:: YOUR OBJECTIVE ::
Extract and reproduce, word for word, everything in the records from the line containing "The height and width of the screenshot is (1441, 2544)." down to the line containing "tap(1007, 24)", both lines included.

** START OF MATERIAL **

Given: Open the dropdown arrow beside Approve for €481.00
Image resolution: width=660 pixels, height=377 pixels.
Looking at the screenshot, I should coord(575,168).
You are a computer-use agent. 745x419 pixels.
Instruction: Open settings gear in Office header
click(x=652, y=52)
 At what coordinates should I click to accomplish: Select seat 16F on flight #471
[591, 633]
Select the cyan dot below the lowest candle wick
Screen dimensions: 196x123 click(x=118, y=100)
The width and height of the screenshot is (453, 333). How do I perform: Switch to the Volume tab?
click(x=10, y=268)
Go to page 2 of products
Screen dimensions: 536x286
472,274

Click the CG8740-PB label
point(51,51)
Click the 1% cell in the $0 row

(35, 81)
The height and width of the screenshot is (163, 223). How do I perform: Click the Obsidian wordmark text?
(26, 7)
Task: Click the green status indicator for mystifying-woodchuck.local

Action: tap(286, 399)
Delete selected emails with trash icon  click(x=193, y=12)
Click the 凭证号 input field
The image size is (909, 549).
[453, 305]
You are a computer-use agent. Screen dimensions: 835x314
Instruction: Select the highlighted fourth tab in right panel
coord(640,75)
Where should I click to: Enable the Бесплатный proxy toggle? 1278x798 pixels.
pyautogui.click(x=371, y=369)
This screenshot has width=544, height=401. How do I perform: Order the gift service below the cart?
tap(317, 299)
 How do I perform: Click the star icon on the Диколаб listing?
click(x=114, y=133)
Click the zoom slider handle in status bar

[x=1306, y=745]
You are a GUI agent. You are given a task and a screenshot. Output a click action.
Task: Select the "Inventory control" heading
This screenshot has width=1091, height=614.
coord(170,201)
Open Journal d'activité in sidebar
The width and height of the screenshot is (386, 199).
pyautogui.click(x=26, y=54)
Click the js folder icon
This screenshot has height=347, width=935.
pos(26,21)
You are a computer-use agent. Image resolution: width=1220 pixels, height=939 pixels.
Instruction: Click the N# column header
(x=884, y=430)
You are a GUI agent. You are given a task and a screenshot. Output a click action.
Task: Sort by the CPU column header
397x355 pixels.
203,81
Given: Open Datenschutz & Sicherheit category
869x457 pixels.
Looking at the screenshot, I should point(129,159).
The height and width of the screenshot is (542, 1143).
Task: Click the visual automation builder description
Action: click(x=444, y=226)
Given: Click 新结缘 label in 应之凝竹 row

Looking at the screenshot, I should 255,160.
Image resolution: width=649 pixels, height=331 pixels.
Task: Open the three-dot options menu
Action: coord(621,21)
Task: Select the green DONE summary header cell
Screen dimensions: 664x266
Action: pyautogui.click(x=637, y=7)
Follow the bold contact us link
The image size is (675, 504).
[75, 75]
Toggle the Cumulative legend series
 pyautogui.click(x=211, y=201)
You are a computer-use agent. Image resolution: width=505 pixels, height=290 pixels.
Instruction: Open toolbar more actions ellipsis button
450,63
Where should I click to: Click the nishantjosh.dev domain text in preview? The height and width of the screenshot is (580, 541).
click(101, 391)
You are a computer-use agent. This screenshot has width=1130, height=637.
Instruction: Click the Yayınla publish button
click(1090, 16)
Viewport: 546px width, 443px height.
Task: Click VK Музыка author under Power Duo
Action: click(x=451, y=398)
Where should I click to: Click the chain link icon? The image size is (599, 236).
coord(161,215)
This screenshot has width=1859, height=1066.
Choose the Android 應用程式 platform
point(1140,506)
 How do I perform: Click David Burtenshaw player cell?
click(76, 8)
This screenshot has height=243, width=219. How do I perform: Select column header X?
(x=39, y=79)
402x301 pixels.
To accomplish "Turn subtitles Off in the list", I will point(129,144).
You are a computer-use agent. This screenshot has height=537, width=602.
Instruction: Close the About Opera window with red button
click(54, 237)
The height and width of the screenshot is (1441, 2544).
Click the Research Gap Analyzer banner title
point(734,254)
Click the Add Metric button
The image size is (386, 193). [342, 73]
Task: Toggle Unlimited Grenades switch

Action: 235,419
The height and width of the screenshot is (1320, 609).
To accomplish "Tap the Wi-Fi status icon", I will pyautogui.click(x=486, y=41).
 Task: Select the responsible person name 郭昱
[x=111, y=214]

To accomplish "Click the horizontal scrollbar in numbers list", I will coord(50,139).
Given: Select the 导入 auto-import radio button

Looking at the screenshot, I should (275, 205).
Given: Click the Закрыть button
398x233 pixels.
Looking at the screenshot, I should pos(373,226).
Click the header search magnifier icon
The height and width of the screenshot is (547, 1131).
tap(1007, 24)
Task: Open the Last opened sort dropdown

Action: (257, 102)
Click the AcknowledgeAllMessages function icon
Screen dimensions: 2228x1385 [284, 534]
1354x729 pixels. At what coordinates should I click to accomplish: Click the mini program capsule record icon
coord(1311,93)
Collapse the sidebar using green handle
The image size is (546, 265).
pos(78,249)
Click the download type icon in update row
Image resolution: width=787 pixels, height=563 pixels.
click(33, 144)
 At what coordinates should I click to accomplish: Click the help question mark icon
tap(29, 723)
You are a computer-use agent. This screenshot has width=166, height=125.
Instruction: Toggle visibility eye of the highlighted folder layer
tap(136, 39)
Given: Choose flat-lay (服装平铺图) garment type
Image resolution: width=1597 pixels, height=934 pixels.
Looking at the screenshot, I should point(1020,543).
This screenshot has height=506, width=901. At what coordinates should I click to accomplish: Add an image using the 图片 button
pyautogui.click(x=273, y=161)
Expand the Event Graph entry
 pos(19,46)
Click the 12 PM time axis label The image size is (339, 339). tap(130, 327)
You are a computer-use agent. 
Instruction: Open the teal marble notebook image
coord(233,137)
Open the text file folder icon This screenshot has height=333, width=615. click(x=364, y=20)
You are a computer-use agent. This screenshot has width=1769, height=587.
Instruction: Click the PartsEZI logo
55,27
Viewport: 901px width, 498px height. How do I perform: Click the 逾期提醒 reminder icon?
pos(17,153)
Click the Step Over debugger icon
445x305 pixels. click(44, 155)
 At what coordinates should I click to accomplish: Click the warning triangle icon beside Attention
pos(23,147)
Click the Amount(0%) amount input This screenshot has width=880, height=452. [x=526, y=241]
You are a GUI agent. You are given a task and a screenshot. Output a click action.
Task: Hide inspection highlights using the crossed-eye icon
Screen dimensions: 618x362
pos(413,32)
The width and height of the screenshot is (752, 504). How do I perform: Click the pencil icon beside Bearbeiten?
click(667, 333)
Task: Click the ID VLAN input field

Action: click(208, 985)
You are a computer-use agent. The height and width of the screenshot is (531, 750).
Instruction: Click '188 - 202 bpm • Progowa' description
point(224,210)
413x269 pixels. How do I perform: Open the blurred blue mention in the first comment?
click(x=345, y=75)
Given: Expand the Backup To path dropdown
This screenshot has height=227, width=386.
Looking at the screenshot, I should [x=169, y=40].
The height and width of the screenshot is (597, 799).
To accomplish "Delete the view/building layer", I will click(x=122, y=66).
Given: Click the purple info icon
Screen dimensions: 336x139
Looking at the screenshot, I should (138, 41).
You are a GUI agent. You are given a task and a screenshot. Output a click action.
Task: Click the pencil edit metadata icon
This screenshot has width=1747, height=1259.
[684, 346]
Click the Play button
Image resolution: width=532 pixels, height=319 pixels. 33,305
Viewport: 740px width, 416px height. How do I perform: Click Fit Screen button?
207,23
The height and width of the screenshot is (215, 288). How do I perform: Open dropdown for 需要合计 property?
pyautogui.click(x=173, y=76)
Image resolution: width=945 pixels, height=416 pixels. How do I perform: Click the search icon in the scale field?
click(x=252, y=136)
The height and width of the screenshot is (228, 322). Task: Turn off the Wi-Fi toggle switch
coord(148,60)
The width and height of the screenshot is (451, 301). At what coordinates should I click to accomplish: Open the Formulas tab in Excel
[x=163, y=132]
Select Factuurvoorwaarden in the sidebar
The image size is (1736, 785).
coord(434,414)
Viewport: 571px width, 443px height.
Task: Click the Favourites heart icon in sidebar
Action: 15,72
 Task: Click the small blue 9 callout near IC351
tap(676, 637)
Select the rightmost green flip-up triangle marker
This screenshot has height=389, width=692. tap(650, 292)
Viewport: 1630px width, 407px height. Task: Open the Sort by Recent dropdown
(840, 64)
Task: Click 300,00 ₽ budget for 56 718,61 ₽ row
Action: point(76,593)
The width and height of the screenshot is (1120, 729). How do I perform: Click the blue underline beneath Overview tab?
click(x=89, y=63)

** END OF MATERIAL **

:: COMPLETE OUTPUT ::
The height and width of the screenshot is (1441, 2544).
Click the Research Gap Analyzer banner title
point(734,254)
Click the Add Metric button
The image size is (386, 193). [342, 73]
Task: Toggle Unlimited Grenades switch

Action: 235,419
The height and width of the screenshot is (1320, 609).
To accomplish "Tap the Wi-Fi status icon", I will pyautogui.click(x=486, y=41).
 Task: Select the responsible person name 郭昱
[x=111, y=214]

To accomplish "Click the horizontal scrollbar in numbers list", I will coord(50,139).
Given: Select the 导入 auto-import radio button

Looking at the screenshot, I should (275, 205).
Given: Click the Закрыть button
398x233 pixels.
Looking at the screenshot, I should pos(373,226).
Click the header search magnifier icon
The height and width of the screenshot is (547, 1131).
tap(1007, 24)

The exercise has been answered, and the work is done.